■ **Text passage**
- - - - -

Communication devices enable children with disabilities
An interdisciplinary group of Northeastern University students and faculty have combined their knowledge of engineering and physical therapy to design, develop, and then deliver two low-cost communication devices to disabled children living at a pair of orphanages in Ecuador.
Undergrads in Northeastern's Enabling Engineering student group created a so-called communication button and an iPad touchscreen guard, both of which allow kids with cognitive and physical disabilities to more effectively interact with their caretakers. Physical therapy students then delivered the devices to kids living at the For His Children Orphanage, which runs residential care facilities in Quito and Latacunga. The students showed up during spring break, administering therapy to young patients as part of a yearlong capstone course led by physical therapy associate professor Lorna Hayward.
"By linking up the expertise of faculty and students in different colleges, we can inspire our students, help those in need, and build great and relevant projects," said Waleed Meleis, an associate professor in the Department of Electrical and Computer Engineering who serves as the faculty adviser for the Enabling Engineering student group. "We're happy to design for individuals because we design for people who aren't part of the mass market."
In the past year, he said, more than 50 students, faculty advisers, design mentors, and community partners have worked together to tackle some 20 projects. The touchscreen guard project grew out of a problem-solving meeting between six Northeastern engineering students and instructors at the South Shore Educational Collaborative, a Hingham, Massachusetts-based facility that provides education, counseling, and therapeutic services to approximately 350 people with moderate to intense physical and medical challenges.
The problem, instructors told the students, was that children with developmental delays had trouble pressing the correct buttons on their iPad screens, particularly when using the GoTalk Now app, a communication tool for people who have difficulty speaking. The solution, both parties agreed, was to design a customizable iPad cover that made it easier for children to select the correct items on their educational software.

- - - - -

■ **Given entries**
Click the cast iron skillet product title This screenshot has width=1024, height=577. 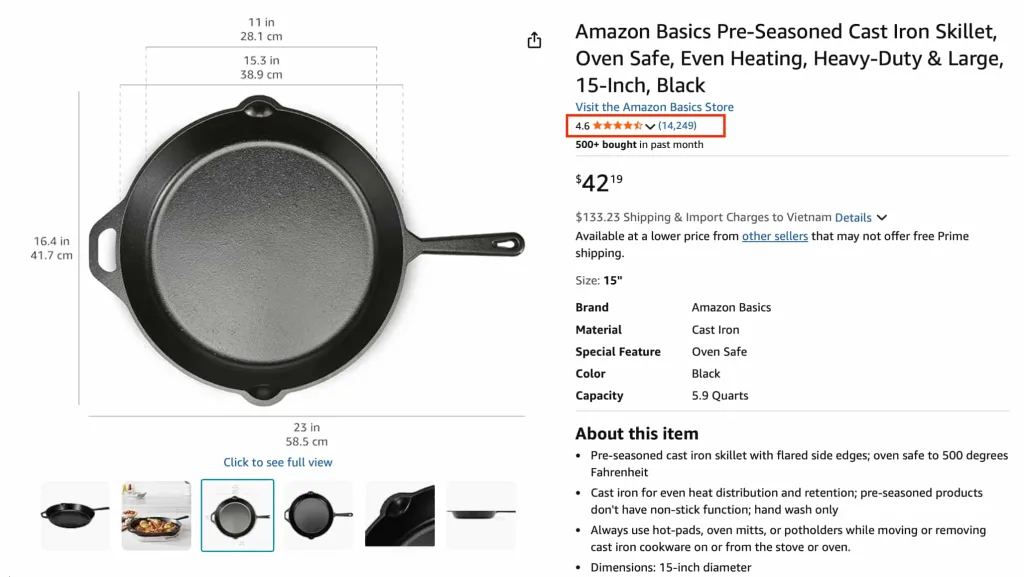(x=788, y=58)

- - - - -

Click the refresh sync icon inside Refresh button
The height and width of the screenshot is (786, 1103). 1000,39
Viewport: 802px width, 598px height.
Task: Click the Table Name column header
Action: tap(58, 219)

- - - - -

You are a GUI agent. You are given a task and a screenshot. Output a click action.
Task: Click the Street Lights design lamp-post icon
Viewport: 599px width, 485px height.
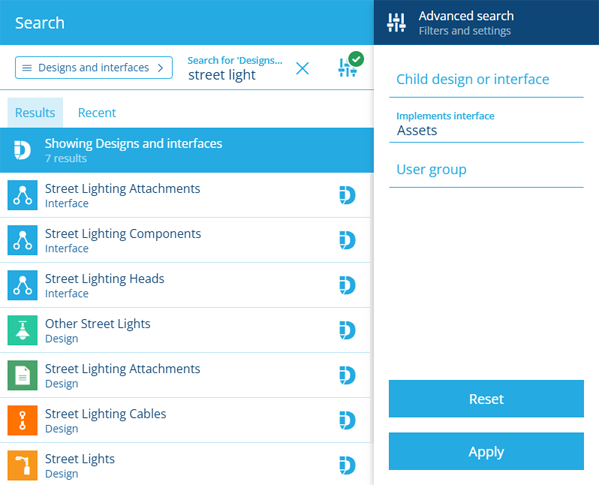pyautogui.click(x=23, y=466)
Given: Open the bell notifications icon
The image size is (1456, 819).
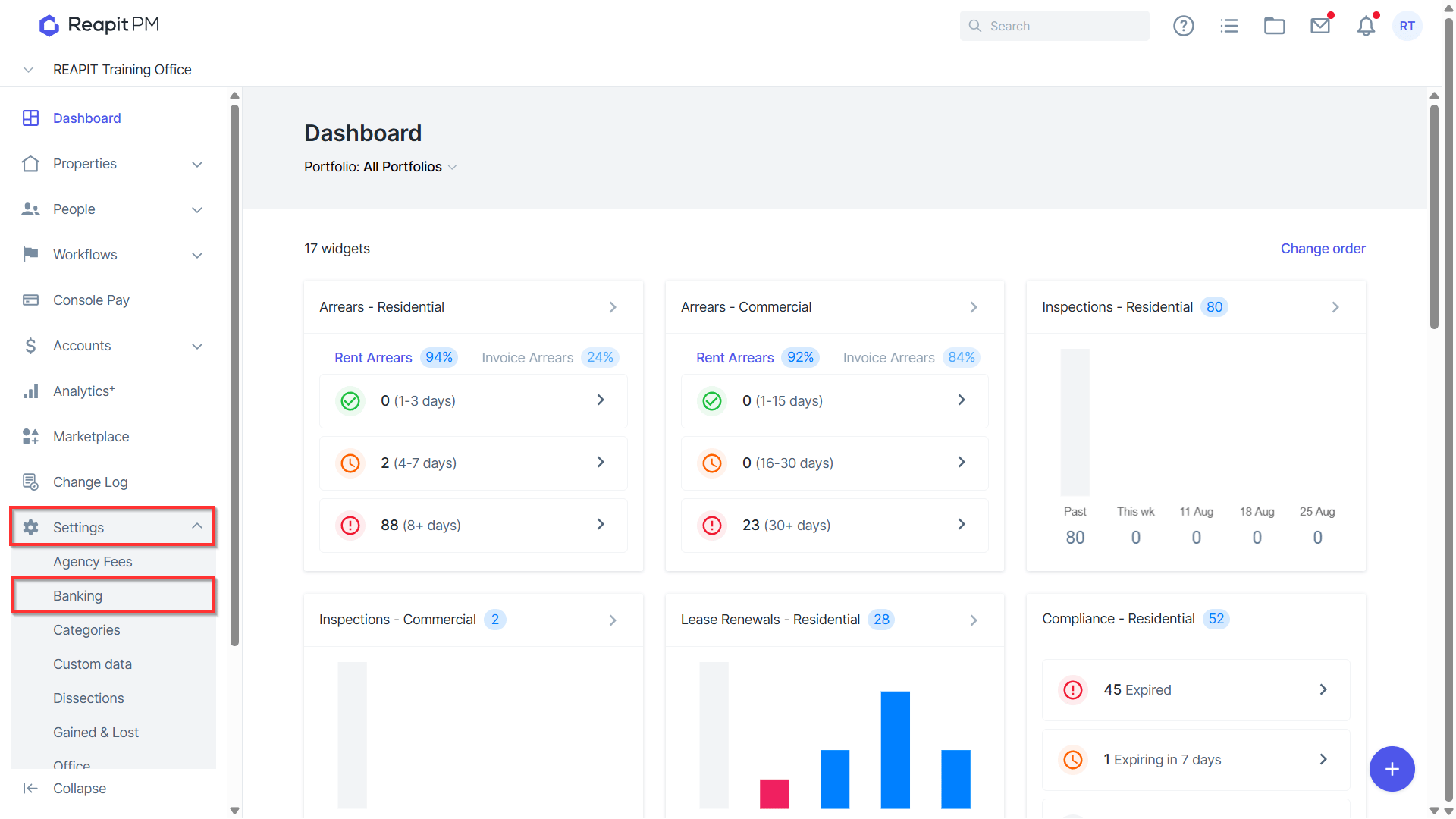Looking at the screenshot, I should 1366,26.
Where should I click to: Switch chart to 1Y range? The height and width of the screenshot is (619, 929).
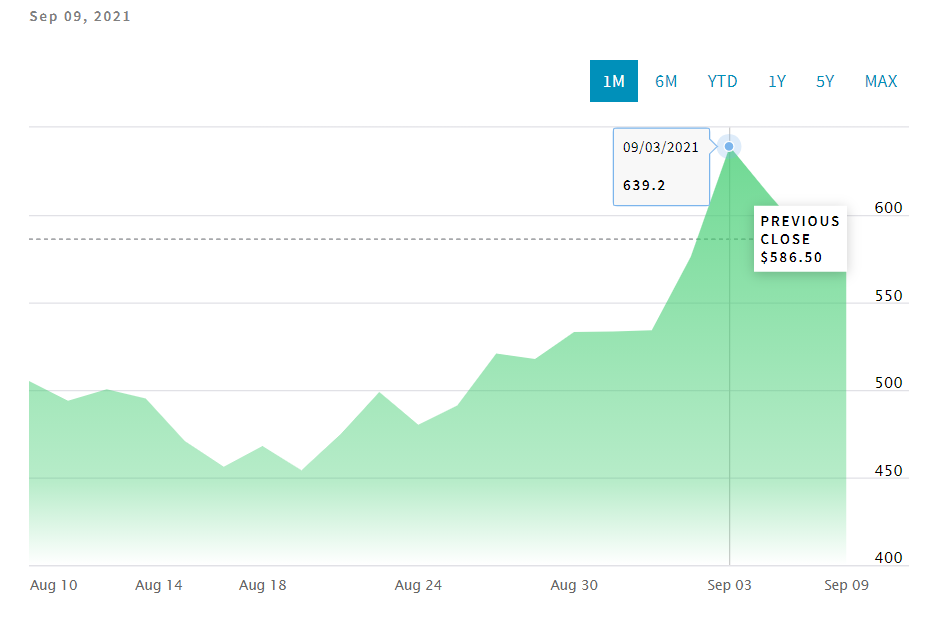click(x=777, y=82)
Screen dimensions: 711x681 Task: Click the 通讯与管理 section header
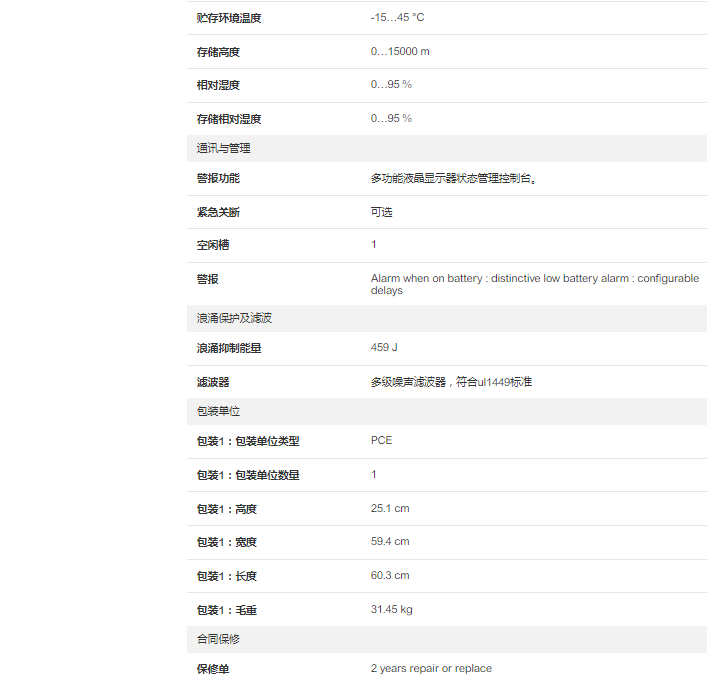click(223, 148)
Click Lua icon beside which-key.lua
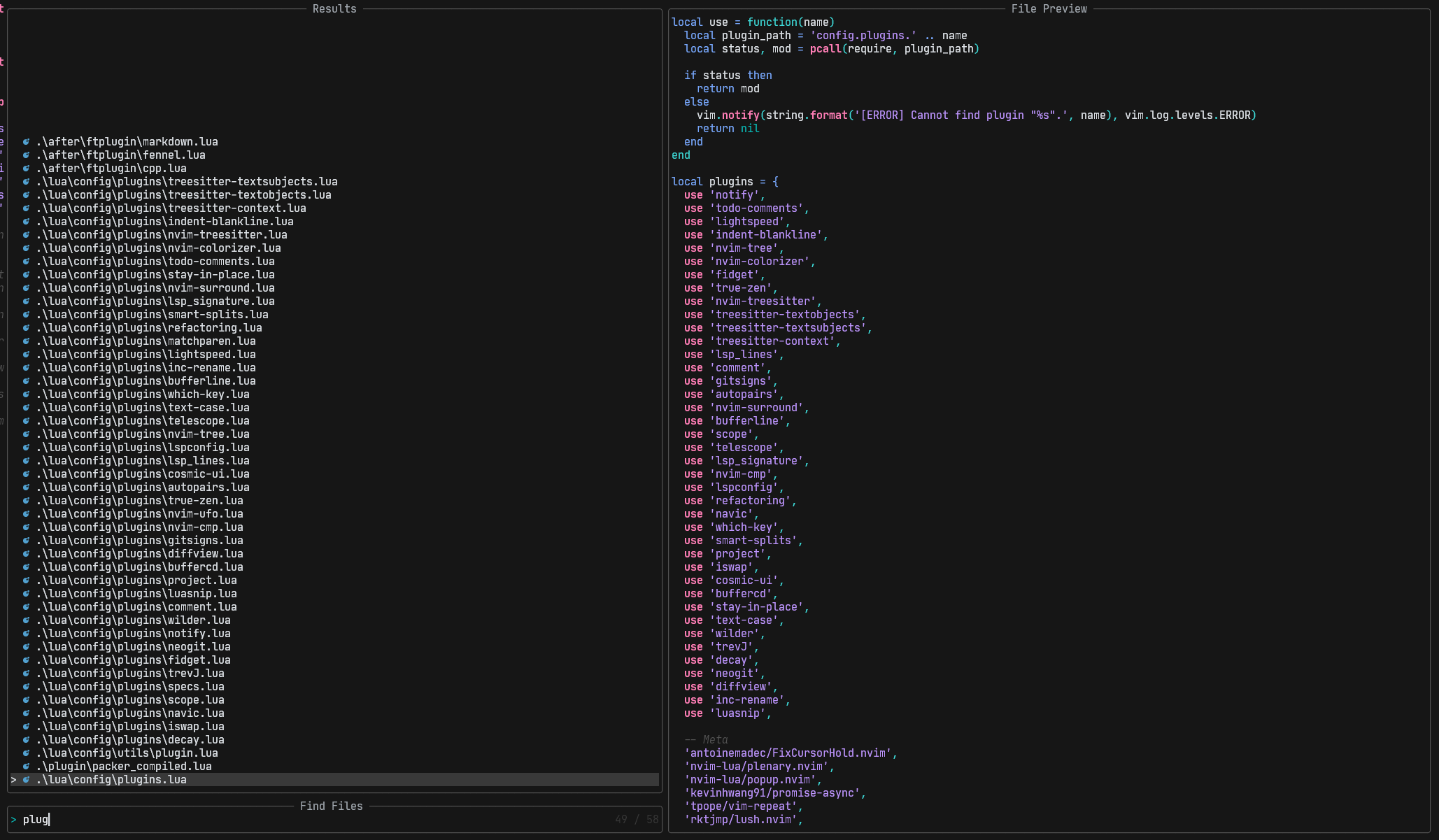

- - - - -

■ **Work order A**
According to the communication devices article, in which cities does the For His Children Orphanage run residential care facilities?
■ **Work order B**
Repeat the part of the communication devices article starting with "Undergrads in Northeastern's" and going on through "professor Lorna Hayward.".
■ **Work order C**
List every group of people that the communication devices article says worked together on some 20 projects in the past year.

■ **Reply A**
Quito and Latacunga

■ **Reply B**
Undergrads in Northeastern's Enabling Engineering student group created a so-called communication button and an iPad touchscreen guard, both of which allow kids with cognitive and physical disabilities to more effectively interact with their caretakers. Physical therapy students then delivered the devices to kids living at the For His Children Orphanage, which runs residential care facilities in Quito and Latacunga. The students showed up during spring break, administering therapy to young patients as part of a yearlong capstone course led by physical therapy associate professor Lorna Hayward.

■ **Reply C**
Students, faculty advisers, design mentors, and community partners